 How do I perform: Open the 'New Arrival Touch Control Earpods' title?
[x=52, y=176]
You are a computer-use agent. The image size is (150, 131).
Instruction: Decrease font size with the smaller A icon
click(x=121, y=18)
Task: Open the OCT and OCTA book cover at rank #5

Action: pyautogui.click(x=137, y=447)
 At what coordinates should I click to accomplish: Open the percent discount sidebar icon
#####
The problem: The answer must be an exact transcription of every record above.

Finished exercise:
 How do I perform: Open the 'New Arrival Touch Control Earpods' title?
[x=52, y=176]
You are a computer-use agent. The image size is (150, 131).
Instruction: Decrease font size with the smaller A icon
click(x=121, y=18)
Task: Open the OCT and OCTA book cover at rank #5

Action: pyautogui.click(x=137, y=447)
 At what coordinates should I click to accomplish: Open the percent discount sidebar icon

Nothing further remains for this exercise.